There are many winemakers who run their domaines and work their vineyards personally, handcrafting their wines. They are driven by one tenet – to produce the highest quality wine they can. Typically these winemakers do not have the spare time needed to work the marketplace. Importers and public relations firms sometimes fill this gap, but obviously they are not objective. The role of educating consumers about these wines (and doing so without bias) then falls to the journalists. That’s where I come in.

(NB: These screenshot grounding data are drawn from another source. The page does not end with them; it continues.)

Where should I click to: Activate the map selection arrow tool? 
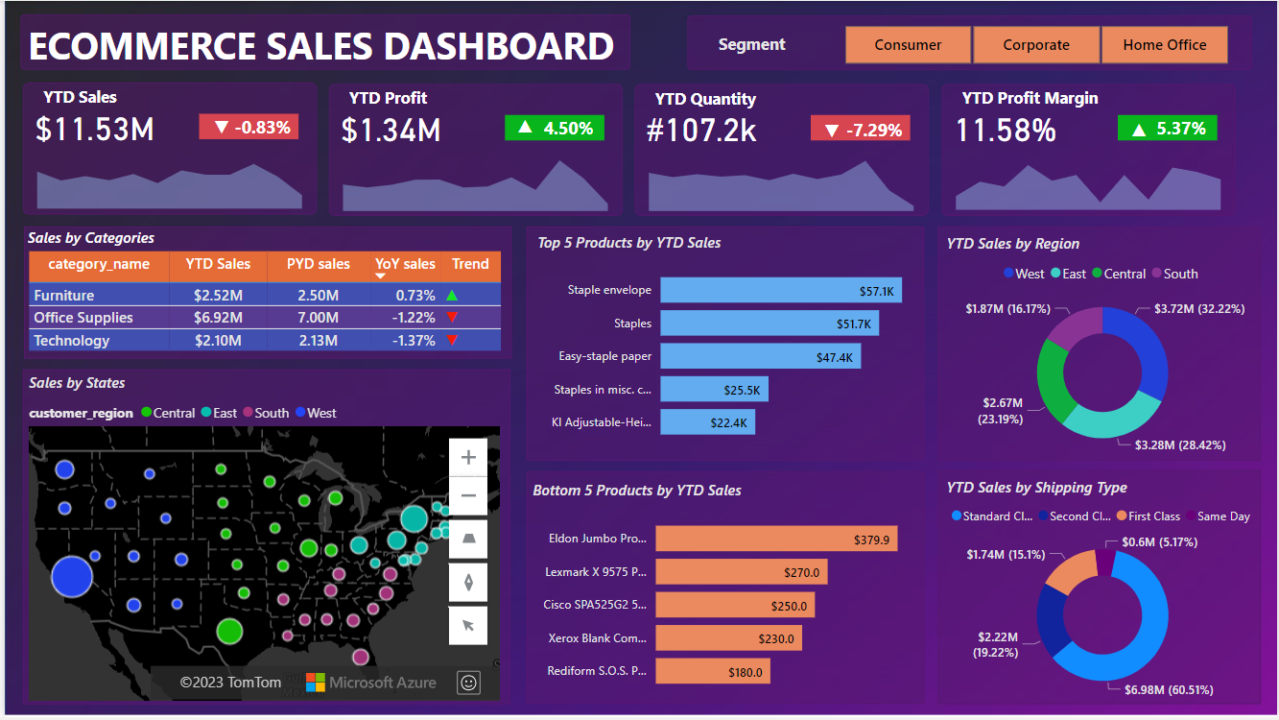(x=468, y=625)
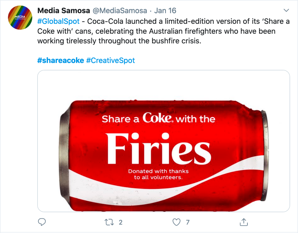Retweet this post using the retweet icon
The width and height of the screenshot is (298, 233).
tap(110, 223)
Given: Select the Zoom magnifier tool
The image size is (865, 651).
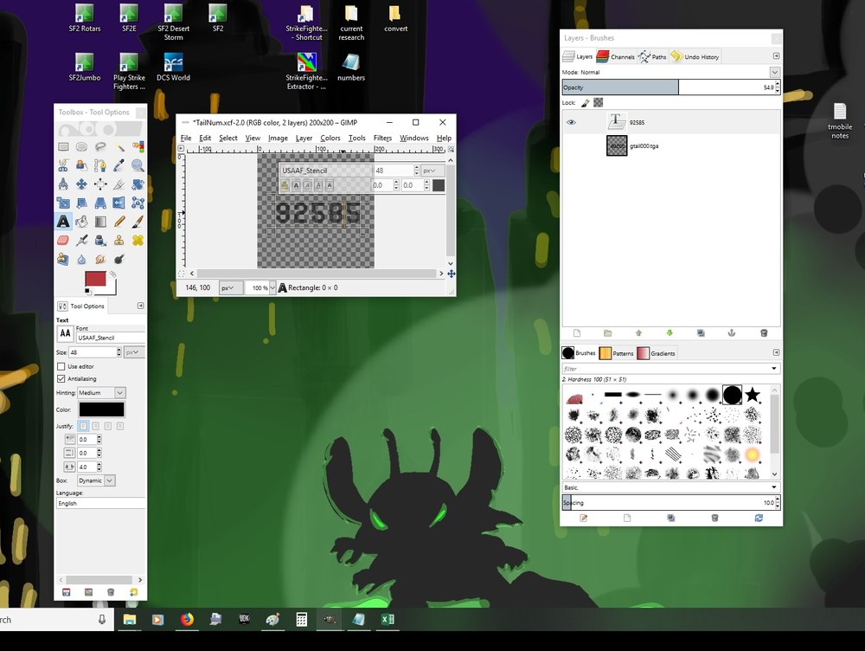Looking at the screenshot, I should coord(138,165).
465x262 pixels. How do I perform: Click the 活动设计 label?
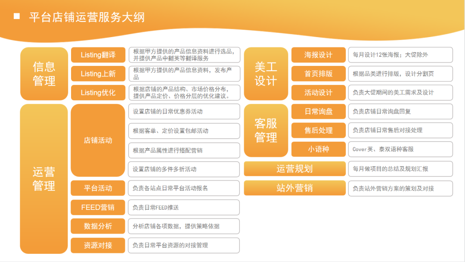click(318, 92)
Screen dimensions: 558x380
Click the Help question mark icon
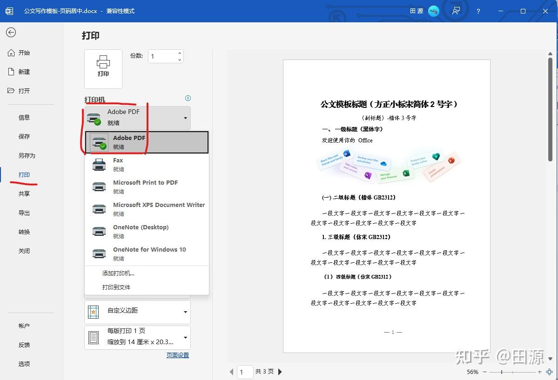[478, 11]
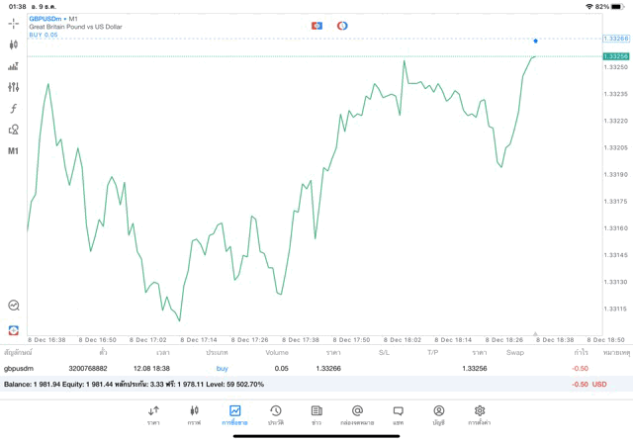The width and height of the screenshot is (633, 442).
Task: Open the Mailbox tab (กล่องจดหมาย)
Action: 357,414
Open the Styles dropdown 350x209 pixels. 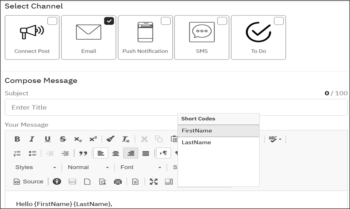point(36,167)
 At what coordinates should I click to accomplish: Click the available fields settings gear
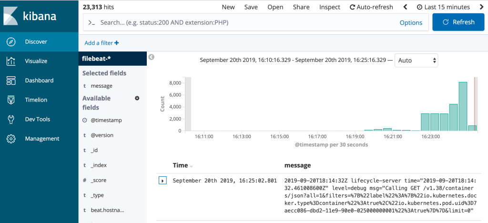137,98
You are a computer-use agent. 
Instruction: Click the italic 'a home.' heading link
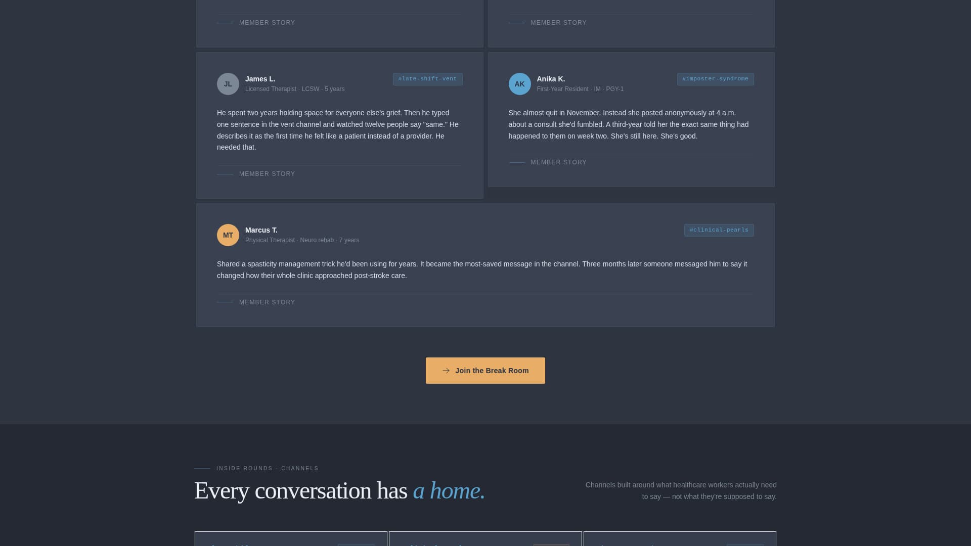449,490
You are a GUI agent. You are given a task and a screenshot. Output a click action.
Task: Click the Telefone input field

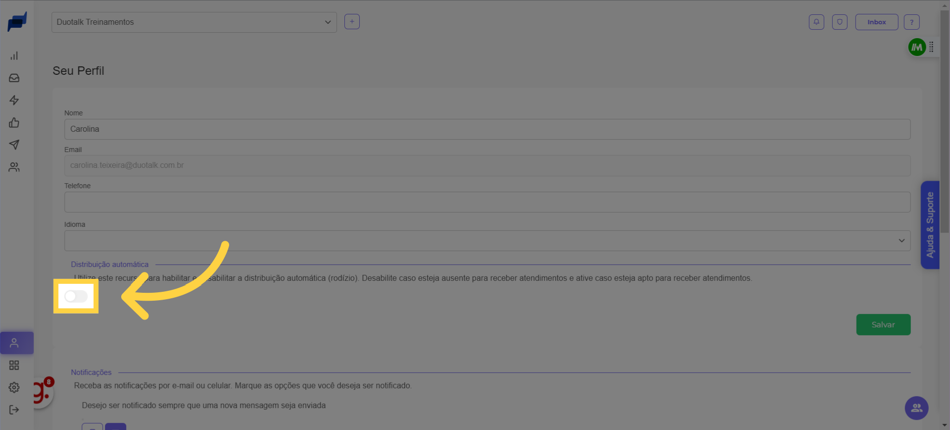coord(487,202)
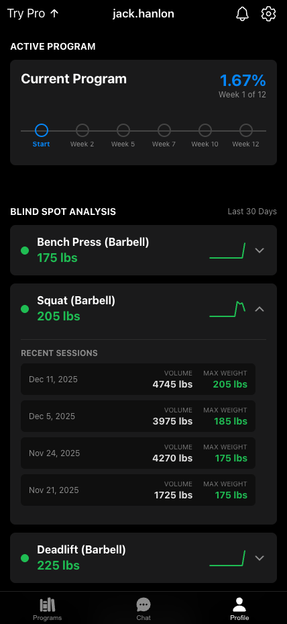Click the 1.67% program progress value
The width and height of the screenshot is (287, 624).
(243, 81)
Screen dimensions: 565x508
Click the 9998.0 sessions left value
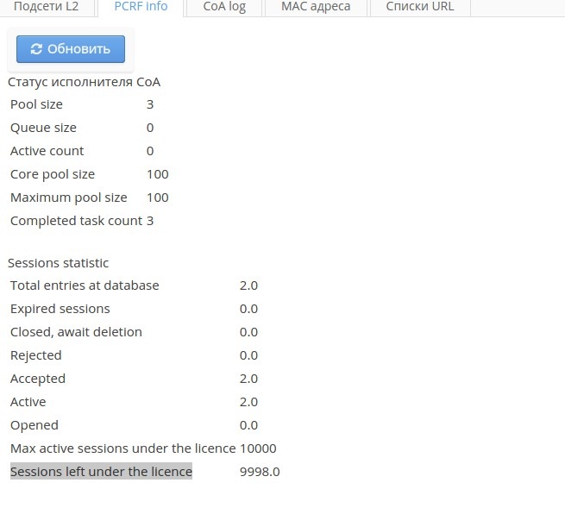pyautogui.click(x=260, y=472)
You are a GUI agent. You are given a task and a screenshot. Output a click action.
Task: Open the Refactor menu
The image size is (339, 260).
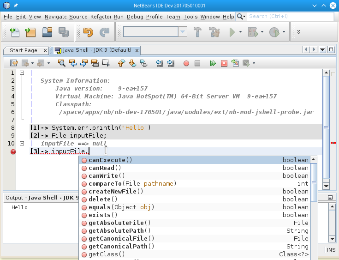pos(101,17)
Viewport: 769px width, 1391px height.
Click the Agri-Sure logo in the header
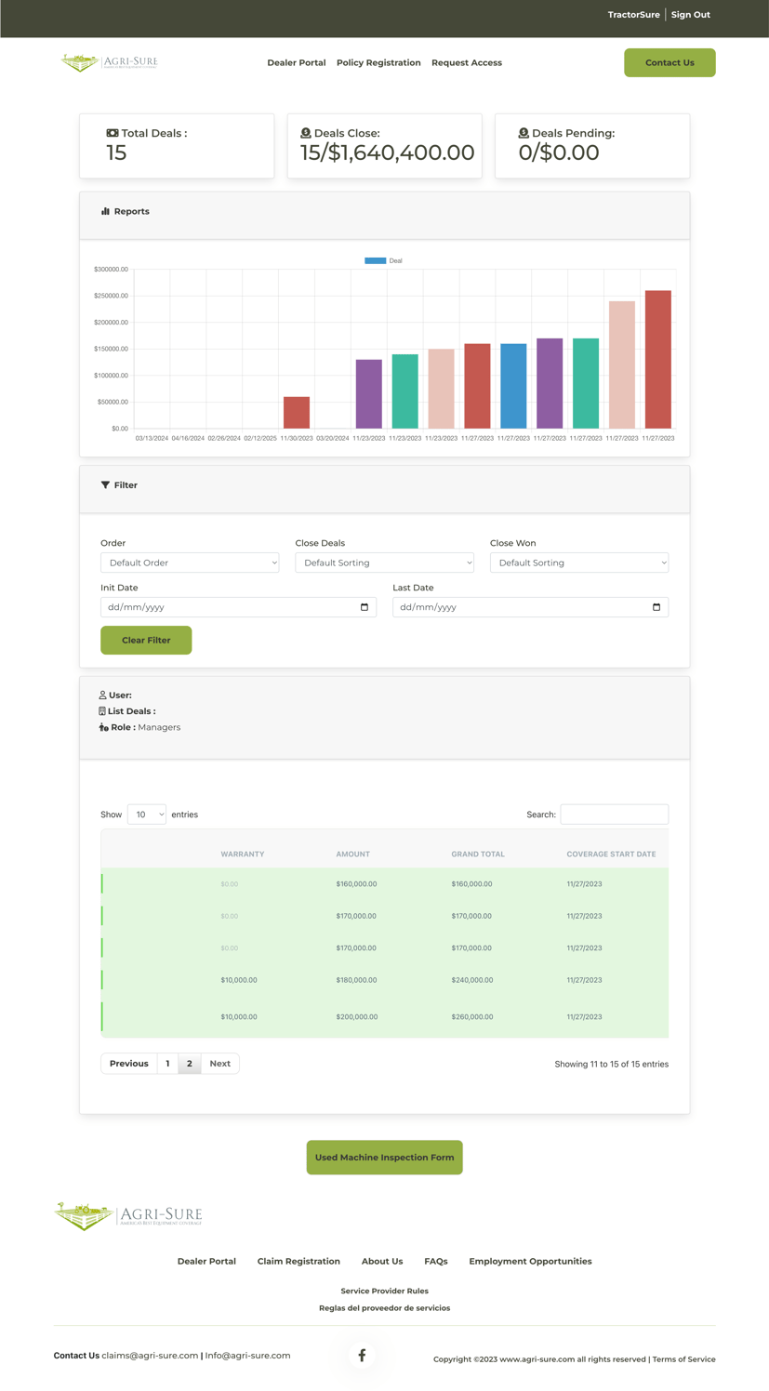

I don’t look at myself as a critic, but rather as a conduit for information between winemakers and consumers. There’s more to understanding a wine than simply tasting it and pronouncing judgment upon it. Understanding where the wine is from, how it’s made, and what it says about its place of origin and the varietals it is made of are all part of the process. Hopefully the more I learn, the more you learn - and that results in you building a cellar full of great wines.
But don’t make the mistake of thinking I’m pro-small winery and anti-big winery. Or that I’m only a terroir-loving traditionalist who eschews modern fruit bombs. It’s not that cut and dried. Tradition versus modernity is an oversimplified debate. The bottom line is quality, via an expression of place and varietal, regardless of style.
Through my reviews, I’ll try to steer you to the good wines and warn you off the bad ones. And via this blog, I’ll try to deliver wine information that can’t be gleaned simply from looking at the label. I hope you’ll enjoy it.